George considered it. “I probably couldn’t fool his wife, but in general, yes.”

 Later that night, Ted was caught on tape buying coffee at a gas station near his home. Authorities discovered his sporty hybrid a week later, parked on the shore of Lake Erie. Ted’s clothes lay folded on a large stone at the water’s edge.

“His girlfriend left him,” a kindly policeman told Nell. “His coworkers said he’d been acting erratically ever since. We followed his footsteps to the water’s edge. There was no note. Sometimes they just don’t leave notes.”

A year later, George pulled Nell’s Honda on to highway 86 west. “You sure about this?” he asked.” He’d seemed leery of the trip when Nell suggested it, but she thought he’d also been pleased.

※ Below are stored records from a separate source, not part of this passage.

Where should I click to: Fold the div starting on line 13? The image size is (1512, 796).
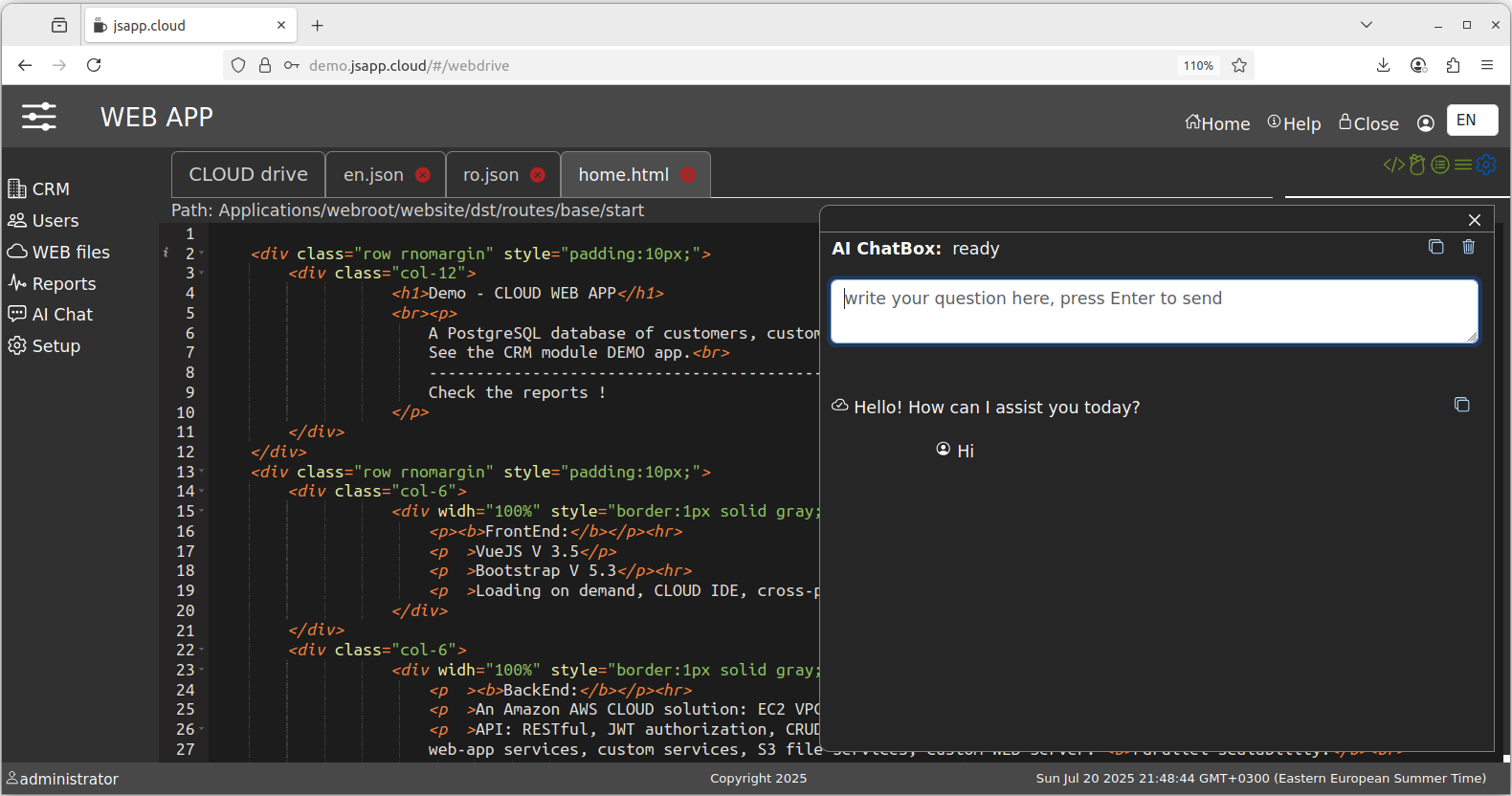pos(202,472)
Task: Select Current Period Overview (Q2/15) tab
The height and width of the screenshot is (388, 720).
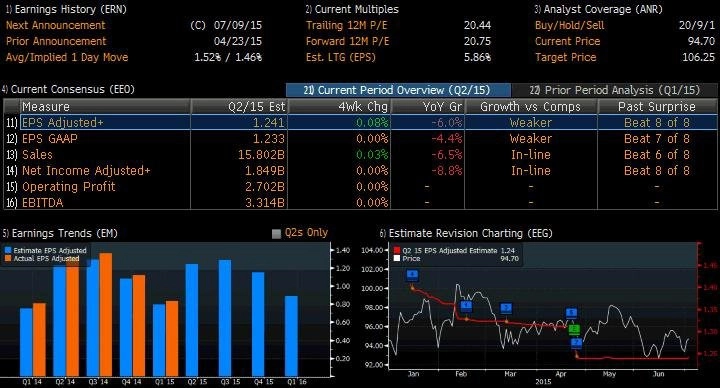Action: 398,90

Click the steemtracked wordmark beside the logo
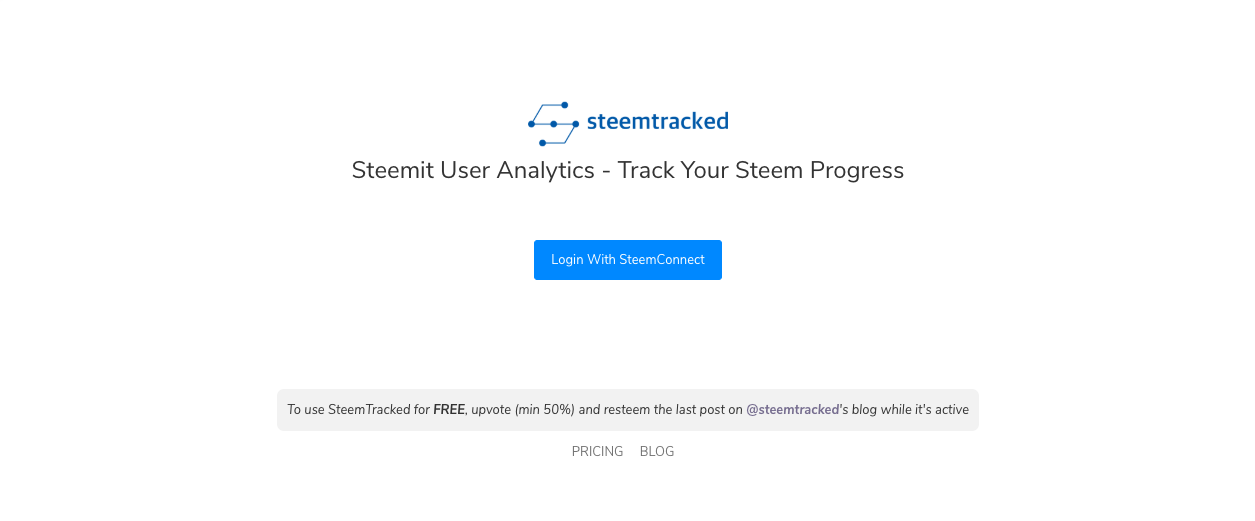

Nell looked back at Lilly, asleep in her car seat. “Yes. I’m sure. Your dad should meet his granddaughter and me for that matter. Maybe, I can even get him to tell me the story of how you were born?”

“I told you he doesn’t like to talk about it. It’s considered impolite to ask about our accidents of birth.”

Nell groaned.

“Okay fine. But only so you don’t spend the whole trip interrogating Dad. I am the son of a loving if slightly clumsy father and the hay baler he bumped into. That’s the whole story. Happy?”

Nell leaned over and kissed George on the neck. “I am,” she said. “I really am. Although . . . ”

“What?”

“Wouldn’t it be nice if Lilly had a little brother?” Nell squeezed George’s arm. “Does your dad still own that baler?”